In our sample, we attempted to recruit individuals who may develop into Chassin’s et al. (2000) “late-stable smokers”, which had infrequent smoking during high school but increased to daily smoking over the course of early adulthood. Due to alcohol consumption, our minimum age was 21. We hypothesize that our findings would also generalize to younger samples, but this would have to be examined with other methodological approaches (e.g., event sampling). While we did demonstrate that positive and negative subjective reactions to smoking were altered either by alcohol or the expectation of alcohol consumption, use of a CReSS smoking topography system may have reduced smoking enjoyment (Blank et al. 2009). Also, subjective reactivity to smoking a cigarette was measured immediately after smoking the single cigarette. While the instructions requested that subjects respond to how the cigarette made them feel, it is possible that subjects misattributed the effects of alcohol to this tobacco-related questionnaire. Ideally, this same item set should have been administered with regard to alcohol effects just prior to smoking. There were also issues with the alcohol blinding. While we did demonstrate significant expectancy effects, only 71% believed they had consumed alcohol in the placebo condition. Asking subjects to discern the amount of alcohol in a drink would have been a more sensitive estimation of subjects’ abilities to discriminate the high-alcohol from the placebo beverage, given that the placebo contained a small amount of alcohol. Also, examining lower doses of alcohol (e.g., 0.04 g/kg) which can be more effectively blinded would further help to disentangle expectancy and pharmacological effects.

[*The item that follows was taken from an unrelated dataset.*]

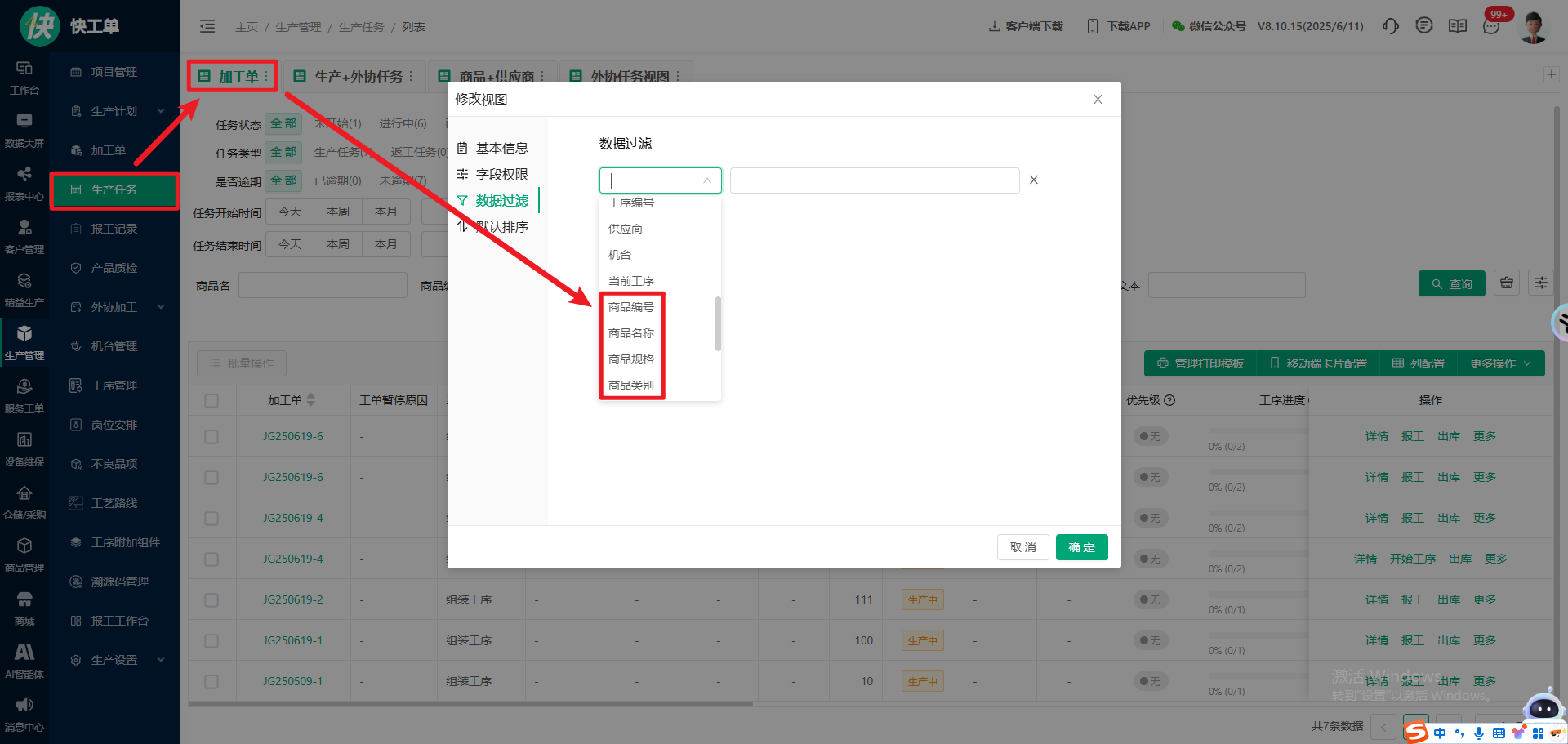Click the AI智能体 sidebar icon

pos(24,661)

This preliminary study was unique in examining the effects of alcohol and alcohol expectancy on smoking reactivity in young adults who still at an experimental stage of smoking. The findings demonstrated that alcohol expectancy rather than alcohol influenced positive subjective effects of smoking, whereas alcohol rather than alcohol expectancy increased ad lib smoking and decreased negative subjective effects of smoking in relatively inexperienced young adult smokers who are heavy drinkers. These results support and extend longitudinal findings documenting that alcohol use facilitates the development of tobacco dependence (Jackson et al. 2002). Considering the role of alcohol in the development of nicotine dependence should lead to more effective prevention and treatment options.
Supported by the Alcoholic Beverage Medical Research Foundation, T32-AA015496, CTSA-UL1RR024139. The authors have no financial relationships with the sponsoring organizations. This experiment complies with the current laws of the USA.